Page extract:
* * * * *

Do you have any suggestions for fast glass lens, like a specific lens? If not, I still thank you for all of your help.


----------



## table1349 (Apr 5, 2017)

7D MkII


----------



## weepete (Apr 5, 2017)

Sure, the cheapest I could get it to was:

Tamron SP 70-200mm f/2.8 Di VC USD Zoom Lens AFA009C-700 B&H
And
Canon 80D EOS DSLR Camera (80D Camera Body) 1263C004 B&H Photo

The 50mm f1.8 aka the "nifty fifty" is an ok lens, and probably the cheapest "decent" quality you can get but it's too short a lot of the time for sports. Fast glass you are looking for is f2.8 and below. Quality glass tends to mean better built, sharper, generally from either Canon, Sigma or Tamron. Canon's L lenses tend to be the gold standard by which others are compared to but cost a chunk of change. That's the type of lens most people use for low light sports.


----------



## Derrel (Apr 5, 2017)

If you re-read Post #6....you'll look to an ISO invariant camera with a SONY-made sensor...maybe a Nikon D7200, or a Nikon D610, and a sensor that can be under-exposed by 4 full shutter speeds at the niece's sports events,and then the nearly-black exposures "lifted"in software...what weepete is telling you is that there are cameras that can allow the beginner or intermediate sports shooter a huge "crutch", or better a "lifeline"...but those are not Canon cameras.

As far as the $1,099 Tamron 70-200 VC lens...yeah...*pretty popular as a value lens buy*.

I can see a Nikon D610 full-frame sensor camera and an 85mm f/1.8 AF-S G as a good low-light/indoor sports rig with tremendous potential for cropping-in later, and maybe even better than a 70-200 f/2.8 zoom in the sense that the 85 is faster (f/1.8 vs f/2.8) and smaller, and lighter, and sharper. Nikon's 85mm f/1.8 AF-S G-series is one of *****the best***** lenses under $4,000 in terms of sharpness. It is a critically sharp, bitingly sharp, amazing lens for around $399 or so. And is the second- or third-sharpest lens tested out of 73 primes tested by DxO Mark.com. This is one of the best lens lengths to use on FF Nikon for cropping-in-on later, at the computer.

The Nikon D7200 and the Tamron 70-200 f/2.8 VC lens would also be nice. Or the Nikon D7200 and the 85/1.8 AF-S G-series prime lens, and some cash left over for something else.

The other options include USED camera, or a refurbished camera, and maybe a used lens as well.


----------



## beagle100 (Apr 6, 2017)

heyitsme said:


> weepete said:
> 
> 
> > Hmmmm....What kind of sports do your nieces do?
> ...



good enough for many things .... but probably not sports 
*www.flickr.com/photos/mmirrorless*


----------



## DGMPhotography (Apr 15, 2017)

If you have $2000 to spend and need good low-light capabilities, then I would personally suggest the Nikon D750. It's a full frame camera, and thus you will never need to upgrade again until it breaks on you. You can get one refurbished for around $1,500. After that, get the Nikkor 50mm f/1.8 ($180). Which will be good for portraits, and most indoor activities. It's the "nifty fifty," and called that for good reason. It's the best bang for your buck. And then if you need a longer lens for sports you could get the 70-300 f/3.5-5.6 ($250). It's not the most amazing lens, but as long as it's bright outside, it works pretty well. Plus, since you have the bigger, better camera, you would be able to crop more and get some extra zoom out of your shots. And you should just about be within your budget with all that.

Here's a shot I got with the D750 and the 70-300 lens.


----------



## beagle100 (Apr 15, 2017)

^^
if they shoot field hockey even a six year old Canon crop model (cheap!)  and an old original 100-400 (really cheap !) works fine


----------



## chuasam (Apr 17, 2017)

7D mk2. Then save more for the lenses


----------

* * * * *

Dataset section:
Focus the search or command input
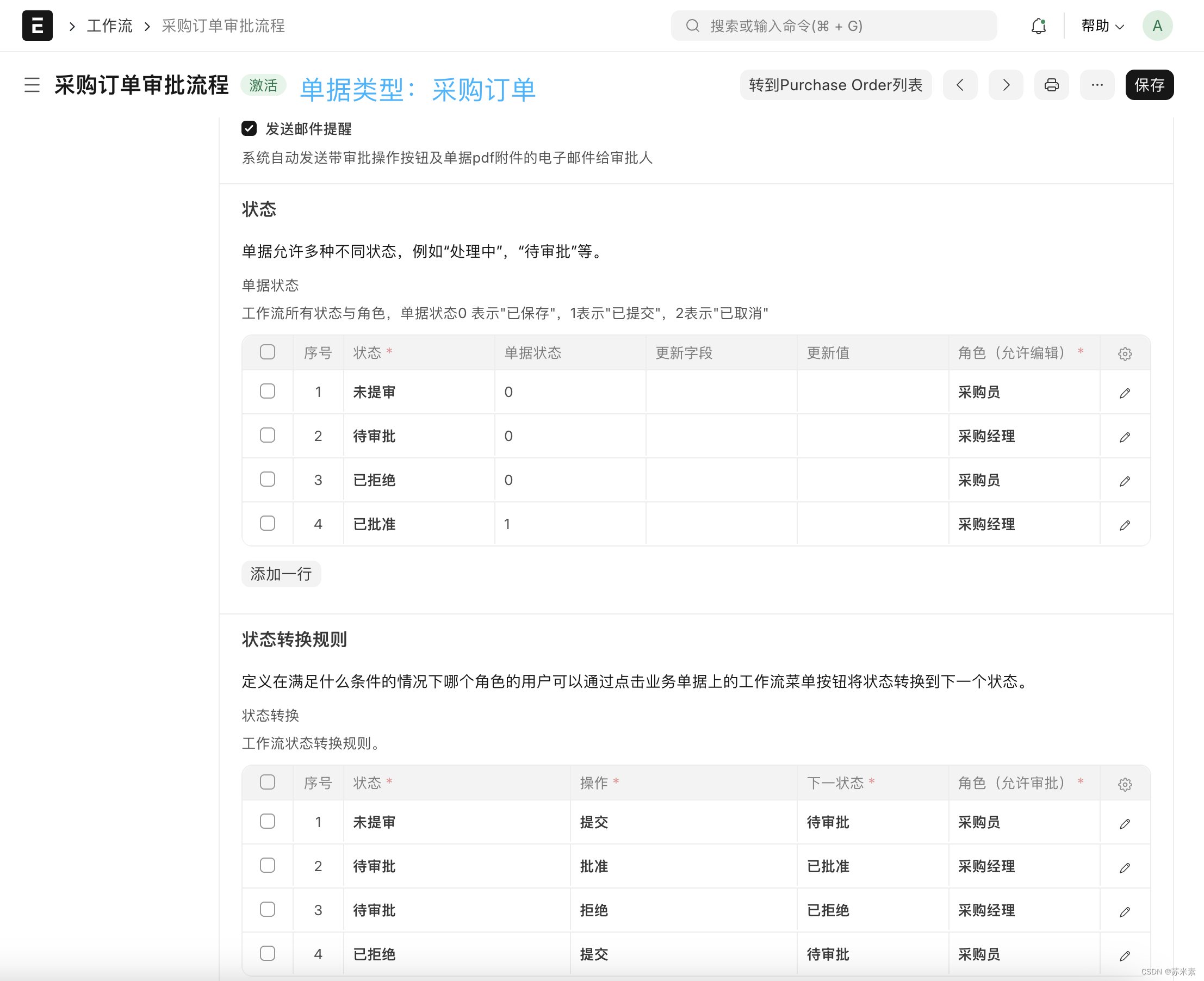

* * * * *

Objective: In the camera forum thread, translate this sentence into Spanish: "It's not the most amazing lens, but as long as it's bright outside, it works pretty well."

Task result: No es el lente más increíble, pero siempre que haya mucha luz afuera, funciona bastante bien.